[Stored items]
*** Block opens ***

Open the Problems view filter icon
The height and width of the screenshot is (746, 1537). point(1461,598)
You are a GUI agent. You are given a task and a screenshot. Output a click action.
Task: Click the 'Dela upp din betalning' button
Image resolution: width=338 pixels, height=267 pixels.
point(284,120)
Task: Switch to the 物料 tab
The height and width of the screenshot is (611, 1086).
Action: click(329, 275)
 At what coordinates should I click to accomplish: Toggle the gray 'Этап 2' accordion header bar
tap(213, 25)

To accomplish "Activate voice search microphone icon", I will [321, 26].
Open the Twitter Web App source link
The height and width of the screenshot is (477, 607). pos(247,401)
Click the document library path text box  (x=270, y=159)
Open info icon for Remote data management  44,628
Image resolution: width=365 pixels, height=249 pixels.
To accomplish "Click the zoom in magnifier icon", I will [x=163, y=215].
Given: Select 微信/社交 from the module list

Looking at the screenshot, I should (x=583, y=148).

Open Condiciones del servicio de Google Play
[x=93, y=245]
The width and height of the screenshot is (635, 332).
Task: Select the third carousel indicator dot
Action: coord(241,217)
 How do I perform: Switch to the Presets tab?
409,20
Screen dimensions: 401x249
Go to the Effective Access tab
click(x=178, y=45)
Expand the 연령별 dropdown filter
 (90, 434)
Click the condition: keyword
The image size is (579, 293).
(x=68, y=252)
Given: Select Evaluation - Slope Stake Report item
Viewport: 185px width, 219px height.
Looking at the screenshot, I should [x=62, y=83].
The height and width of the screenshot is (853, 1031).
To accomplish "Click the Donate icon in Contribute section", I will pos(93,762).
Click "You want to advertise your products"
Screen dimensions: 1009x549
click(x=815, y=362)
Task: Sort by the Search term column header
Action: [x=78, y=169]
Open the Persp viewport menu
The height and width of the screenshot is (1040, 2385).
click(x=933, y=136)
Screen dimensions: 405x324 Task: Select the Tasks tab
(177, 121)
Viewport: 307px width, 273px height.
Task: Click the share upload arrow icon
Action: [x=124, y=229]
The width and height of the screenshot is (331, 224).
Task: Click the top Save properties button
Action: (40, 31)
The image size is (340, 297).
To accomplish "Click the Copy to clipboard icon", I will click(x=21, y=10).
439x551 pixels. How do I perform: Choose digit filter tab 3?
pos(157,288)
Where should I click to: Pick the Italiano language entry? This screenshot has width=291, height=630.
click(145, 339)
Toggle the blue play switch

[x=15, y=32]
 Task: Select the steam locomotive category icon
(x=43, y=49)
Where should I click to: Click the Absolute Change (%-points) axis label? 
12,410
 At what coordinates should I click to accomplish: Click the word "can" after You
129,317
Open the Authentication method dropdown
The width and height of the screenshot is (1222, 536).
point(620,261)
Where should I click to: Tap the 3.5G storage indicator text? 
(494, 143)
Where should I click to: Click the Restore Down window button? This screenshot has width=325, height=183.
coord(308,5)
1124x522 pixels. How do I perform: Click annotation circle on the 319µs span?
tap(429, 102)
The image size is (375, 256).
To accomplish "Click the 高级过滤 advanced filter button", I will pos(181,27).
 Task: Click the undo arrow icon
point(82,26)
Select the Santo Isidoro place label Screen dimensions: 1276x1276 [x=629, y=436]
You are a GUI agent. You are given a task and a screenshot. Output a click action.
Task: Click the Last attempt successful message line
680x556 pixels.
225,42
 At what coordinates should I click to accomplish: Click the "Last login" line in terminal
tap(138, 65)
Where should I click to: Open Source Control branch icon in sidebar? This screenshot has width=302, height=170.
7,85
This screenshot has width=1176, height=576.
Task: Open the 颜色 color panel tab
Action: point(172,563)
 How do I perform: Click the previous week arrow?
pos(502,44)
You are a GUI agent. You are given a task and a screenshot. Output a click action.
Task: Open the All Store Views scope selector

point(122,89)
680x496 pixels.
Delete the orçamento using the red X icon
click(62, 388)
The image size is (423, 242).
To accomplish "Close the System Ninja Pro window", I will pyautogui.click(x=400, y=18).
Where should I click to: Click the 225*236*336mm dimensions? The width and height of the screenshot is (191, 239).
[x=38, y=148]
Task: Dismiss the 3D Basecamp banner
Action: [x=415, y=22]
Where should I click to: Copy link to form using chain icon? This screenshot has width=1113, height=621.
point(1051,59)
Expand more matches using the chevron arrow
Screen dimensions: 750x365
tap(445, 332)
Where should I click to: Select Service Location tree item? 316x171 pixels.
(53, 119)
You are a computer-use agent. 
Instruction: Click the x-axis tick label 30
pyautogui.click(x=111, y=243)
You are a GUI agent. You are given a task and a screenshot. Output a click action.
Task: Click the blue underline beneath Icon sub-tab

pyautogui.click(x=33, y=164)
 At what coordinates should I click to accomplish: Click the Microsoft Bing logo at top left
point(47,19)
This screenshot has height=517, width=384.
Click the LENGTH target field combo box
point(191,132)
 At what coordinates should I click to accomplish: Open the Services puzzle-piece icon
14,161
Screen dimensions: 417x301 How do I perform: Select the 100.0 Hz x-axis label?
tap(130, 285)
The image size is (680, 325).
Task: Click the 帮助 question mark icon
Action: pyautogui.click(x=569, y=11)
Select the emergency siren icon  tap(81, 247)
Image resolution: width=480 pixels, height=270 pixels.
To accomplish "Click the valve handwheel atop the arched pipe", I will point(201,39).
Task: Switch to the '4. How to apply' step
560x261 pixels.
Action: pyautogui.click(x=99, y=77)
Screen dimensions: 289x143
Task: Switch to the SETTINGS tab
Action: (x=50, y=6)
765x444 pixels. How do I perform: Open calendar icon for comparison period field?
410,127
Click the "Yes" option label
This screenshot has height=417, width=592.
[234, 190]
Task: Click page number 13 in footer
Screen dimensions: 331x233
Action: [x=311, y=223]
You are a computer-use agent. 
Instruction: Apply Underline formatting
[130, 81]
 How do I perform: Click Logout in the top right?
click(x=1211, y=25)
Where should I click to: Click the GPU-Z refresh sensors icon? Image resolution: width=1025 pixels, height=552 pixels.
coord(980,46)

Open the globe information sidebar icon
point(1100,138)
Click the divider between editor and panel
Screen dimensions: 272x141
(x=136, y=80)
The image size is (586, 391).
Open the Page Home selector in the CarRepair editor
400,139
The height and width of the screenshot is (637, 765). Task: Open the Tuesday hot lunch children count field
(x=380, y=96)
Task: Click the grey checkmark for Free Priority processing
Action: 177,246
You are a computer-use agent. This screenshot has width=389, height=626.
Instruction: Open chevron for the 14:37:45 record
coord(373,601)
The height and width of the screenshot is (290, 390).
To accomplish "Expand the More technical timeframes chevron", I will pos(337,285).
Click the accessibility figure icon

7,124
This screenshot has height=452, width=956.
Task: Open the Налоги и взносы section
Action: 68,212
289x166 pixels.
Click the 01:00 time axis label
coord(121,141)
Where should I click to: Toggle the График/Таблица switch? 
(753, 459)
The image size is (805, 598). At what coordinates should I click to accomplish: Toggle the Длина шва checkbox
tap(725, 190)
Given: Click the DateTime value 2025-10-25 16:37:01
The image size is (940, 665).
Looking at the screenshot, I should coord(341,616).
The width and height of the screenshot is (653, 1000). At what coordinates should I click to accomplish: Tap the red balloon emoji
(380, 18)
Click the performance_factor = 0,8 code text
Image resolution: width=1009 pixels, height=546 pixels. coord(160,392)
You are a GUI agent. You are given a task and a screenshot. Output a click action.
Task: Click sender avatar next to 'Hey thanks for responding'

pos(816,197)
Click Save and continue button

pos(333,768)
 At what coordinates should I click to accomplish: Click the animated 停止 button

*** Block closes ***

INSTRUCTIONS TO FOLLOW
Line by line, set the records above down again exactly.

OUTPUT OF THE EXERCISE
Open the Problems view filter icon
The height and width of the screenshot is (746, 1537). point(1461,598)
You are a GUI agent. You are given a task and a screenshot. Output a click action.
Task: Click the 'Dela upp din betalning' button
Image resolution: width=338 pixels, height=267 pixels.
point(284,120)
Task: Switch to the 物料 tab
The height and width of the screenshot is (611, 1086).
Action: click(329, 275)
 At what coordinates should I click to accomplish: Toggle the gray 'Этап 2' accordion header bar
tap(213, 25)

To accomplish "Activate voice search microphone icon", I will [321, 26].
Open the Twitter Web App source link
The height and width of the screenshot is (477, 607). pos(247,401)
Click the document library path text box  (x=270, y=159)
Open info icon for Remote data management  44,628
Image resolution: width=365 pixels, height=249 pixels.
To accomplish "Click the zoom in magnifier icon", I will [x=163, y=215].
Given: Select 微信/社交 from the module list

Looking at the screenshot, I should (x=583, y=148).

Open Condiciones del servicio de Google Play
[x=93, y=245]
The width and height of the screenshot is (635, 332).
Task: Select the third carousel indicator dot
Action: coord(241,217)
 How do I perform: Switch to the Presets tab?
409,20
Screen dimensions: 401x249
Go to the Effective Access tab
click(x=178, y=45)
Expand the 연령별 dropdown filter
 (90, 434)
Click the condition: keyword
The image size is (579, 293).
(x=68, y=252)
Given: Select Evaluation - Slope Stake Report item
Viewport: 185px width, 219px height.
Looking at the screenshot, I should [x=62, y=83].
The height and width of the screenshot is (853, 1031).
To accomplish "Click the Donate icon in Contribute section", I will pos(93,762).
Click "You want to advertise your products"
Screen dimensions: 1009x549
click(x=815, y=362)
Task: Sort by the Search term column header
Action: [x=78, y=169]
Open the Persp viewport menu
The height and width of the screenshot is (1040, 2385).
click(x=933, y=136)
Screen dimensions: 405x324 Task: Select the Tasks tab
(177, 121)
Viewport: 307px width, 273px height.
Task: Click the share upload arrow icon
Action: [x=124, y=229]
The width and height of the screenshot is (331, 224).
Task: Click the top Save properties button
Action: (40, 31)
The image size is (340, 297).
To accomplish "Click the Copy to clipboard icon", I will click(x=21, y=10).
439x551 pixels. How do I perform: Choose digit filter tab 3?
pos(157,288)
Where should I click to: Pick the Italiano language entry? This screenshot has width=291, height=630.
click(145, 339)
Toggle the blue play switch

[x=15, y=32]
 Task: Select the steam locomotive category icon
(x=43, y=49)
Where should I click to: Click the Absolute Change (%-points) axis label? 
12,410
 At what coordinates should I click to accomplish: Click the word "can" after You
129,317
Open the Authentication method dropdown
The width and height of the screenshot is (1222, 536).
point(620,261)
Where should I click to: Tap the 3.5G storage indicator text? 
(494, 143)
Where should I click to: Click the Restore Down window button? This screenshot has width=325, height=183.
coord(308,5)
1124x522 pixels. How do I perform: Click annotation circle on the 319µs span?
tap(429, 102)
The image size is (375, 256).
To accomplish "Click the 高级过滤 advanced filter button", I will pos(181,27).
 Task: Click the undo arrow icon
point(82,26)
Select the Santo Isidoro place label Screen dimensions: 1276x1276 [x=629, y=436]
You are a GUI agent. You are given a task and a screenshot. Output a click action.
Task: Click the Last attempt successful message line
680x556 pixels.
225,42
 At what coordinates should I click to accomplish: Click the "Last login" line in terminal
tap(138, 65)
Where should I click to: Open Source Control branch icon in sidebar? This screenshot has width=302, height=170.
7,85
This screenshot has width=1176, height=576.
Task: Open the 颜色 color panel tab
Action: point(172,563)
 How do I perform: Click the previous week arrow?
pos(502,44)
You are a GUI agent. You are given a task and a screenshot. Output a click action.
Task: Open the All Store Views scope selector

point(122,89)
680x496 pixels.
Delete the orçamento using the red X icon
click(62, 388)
The image size is (423, 242).
To accomplish "Close the System Ninja Pro window", I will pyautogui.click(x=400, y=18).
Where should I click to: Click the 225*236*336mm dimensions? The width and height of the screenshot is (191, 239).
[x=38, y=148]
Task: Dismiss the 3D Basecamp banner
Action: [x=415, y=22]
Where should I click to: Copy link to form using chain icon? This screenshot has width=1113, height=621.
point(1051,59)
Expand more matches using the chevron arrow
Screen dimensions: 750x365
tap(445, 332)
Where should I click to: Select Service Location tree item? 316x171 pixels.
(53, 119)
You are a computer-use agent. 
Instruction: Click the x-axis tick label 30
pyautogui.click(x=111, y=243)
You are a GUI agent. You are given a task and a screenshot. Output a click action.
Task: Click the blue underline beneath Icon sub-tab

pyautogui.click(x=33, y=164)
 At what coordinates should I click to accomplish: Click the Microsoft Bing logo at top left
point(47,19)
This screenshot has height=517, width=384.
Click the LENGTH target field combo box
point(191,132)
 At what coordinates should I click to accomplish: Open the Services puzzle-piece icon
14,161
Screen dimensions: 417x301 How do I perform: Select the 100.0 Hz x-axis label?
tap(130, 285)
The image size is (680, 325).
Task: Click the 帮助 question mark icon
Action: pyautogui.click(x=569, y=11)
Select the emergency siren icon  tap(81, 247)
Image resolution: width=480 pixels, height=270 pixels.
To accomplish "Click the valve handwheel atop the arched pipe", I will point(201,39).
Task: Switch to the '4. How to apply' step
560x261 pixels.
Action: pyautogui.click(x=99, y=77)
Screen dimensions: 289x143
Task: Switch to the SETTINGS tab
Action: (x=50, y=6)
765x444 pixels. How do I perform: Open calendar icon for comparison period field?
410,127
Click the "Yes" option label
This screenshot has height=417, width=592.
[234, 190]
Task: Click page number 13 in footer
Screen dimensions: 331x233
Action: [x=311, y=223]
You are a computer-use agent. 
Instruction: Apply Underline formatting
[130, 81]
 How do I perform: Click Logout in the top right?
click(x=1211, y=25)
Where should I click to: Click the GPU-Z refresh sensors icon? Image resolution: width=1025 pixels, height=552 pixels.
coord(980,46)

Open the globe information sidebar icon
point(1100,138)
Click the divider between editor and panel
Screen dimensions: 272x141
(x=136, y=80)
The image size is (586, 391).
Open the Page Home selector in the CarRepair editor
400,139
The height and width of the screenshot is (637, 765). Task: Open the Tuesday hot lunch children count field
(x=380, y=96)
Task: Click the grey checkmark for Free Priority processing
Action: 177,246
You are a computer-use agent. This screenshot has width=389, height=626.
Instruction: Open chevron for the 14:37:45 record
coord(373,601)
The height and width of the screenshot is (290, 390).
To accomplish "Expand the More technical timeframes chevron", I will pos(337,285).
Click the accessibility figure icon

7,124
This screenshot has height=452, width=956.
Task: Open the Налоги и взносы section
Action: 68,212
289x166 pixels.
Click the 01:00 time axis label
coord(121,141)
Where should I click to: Toggle the График/Таблица switch? 
(753, 459)
The image size is (805, 598). At what coordinates should I click to accomplish: Toggle the Длина шва checkbox
tap(725, 190)
Given: Click the DateTime value 2025-10-25 16:37:01
The image size is (940, 665).
Looking at the screenshot, I should coord(341,616).
The width and height of the screenshot is (653, 1000). At what coordinates should I click to accomplish: Tap the red balloon emoji
(380, 18)
Click the performance_factor = 0,8 code text
Image resolution: width=1009 pixels, height=546 pixels. coord(160,392)
You are a GUI agent. You are given a task and a screenshot. Output a click action.
Task: Click sender avatar next to 'Hey thanks for responding'

pos(816,197)
Click Save and continue button

pos(333,768)
 At what coordinates should I click to accomplish: Click the animated 停止 button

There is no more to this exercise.